PHP and MySQL: going fully UTF-8 for real
I known, PHP ain't pretty. But I use it, and many people do. Here is a quick description of how to use UTF-8 everywhere for real and stop worrying about encoding problems. This post is mostly a reminder for my future self, but since it could also be useful to other people I thought I would blog it.
Let's start with MySQL. First, tell MySQL to use utf-8 internally by adding
those two lines in the [mysqld]
section of your
"my.cnf" configuration file (which is in /etc/mysql under Debian).

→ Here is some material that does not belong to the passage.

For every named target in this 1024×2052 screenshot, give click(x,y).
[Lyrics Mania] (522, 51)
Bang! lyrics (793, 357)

collation_server = utf8_unicode_ci character_set_server = utf8
Then restart your MySQL server. When you start interacting with it, start with this two queries (put them at the beginning of your sql scripts):
SET NAMES 'utf8'; CHARSET 'utf8';
Now when you create your database also tell MySQL to use UTF-8 as the default charset for the database:
CREATE DATABASE `my_db` DEFAULT CHARACTER SET 'utf8';
Also when you create tables, don't forget to specify UTF-8 as the default charset:
CREATE TABLE `my_table` ( -- ... ) ENGINE=InnoDB DEFAULT CHARSET=utf8;
Now on the PHP side, each time you open a connection to your MySQL database,
tell MySQL to use UTF-8 for the connection. This can be done by executing the
same SET NAMES
query as before, or using a function/methods
which does this depending on what you use to connect fo MySQL from PHP. I
personnaly have a wrapper class for PHP's mysql_*
functions so I
do something like this:
mysql_set_charset('utf8', $connection);
Where $connection
has been returned by a call
to mysql_connect
or mysql_pconnect
.
Here is a simple function which tries to encode a string as UTF-8 if it is not already encoded that way, to use on strings submitted by your users through forms:
function u ($str) { if (($encoding = mb_detect_encoding($str)) === false) return mb_convert_encoding($str, 'UTF-8', 'auto'); if ($encoding == 'UTF-8') return $str; return mb_convert_encoding($str, 'UTF-8', $encoding); }
Now to serve the webpages as UTF-8 we need to tell the browsers about the charset using HTTP headers:
header('Content-type: text/html; charset=utf-8');
Saying it again in the HTML <header>
section can't do any
harm:
<meta http-equiv="Content-type" content="text/html; charset=utf-8" />
Then don't forget to tell the browser to also submit forms using UTF-8 (it should do so already because it's the page encoding, but once again, it can't do any harm to specify it one more time):
<form accept-charset="UTF-8" ...>
And this is it! Of course you have to edit your file with a unicode compliant
editor (Emacs!), use a unicode terminal (urxvt!), tell your shell to use
UTF-8 in your LANG
environment variable and also tell screen (if
you use it) to use unicode by adding the line encoding UTF-8
in
your ".screenrc".
If you still have encoding problems now, quit using those extra-terrestrial alphabets.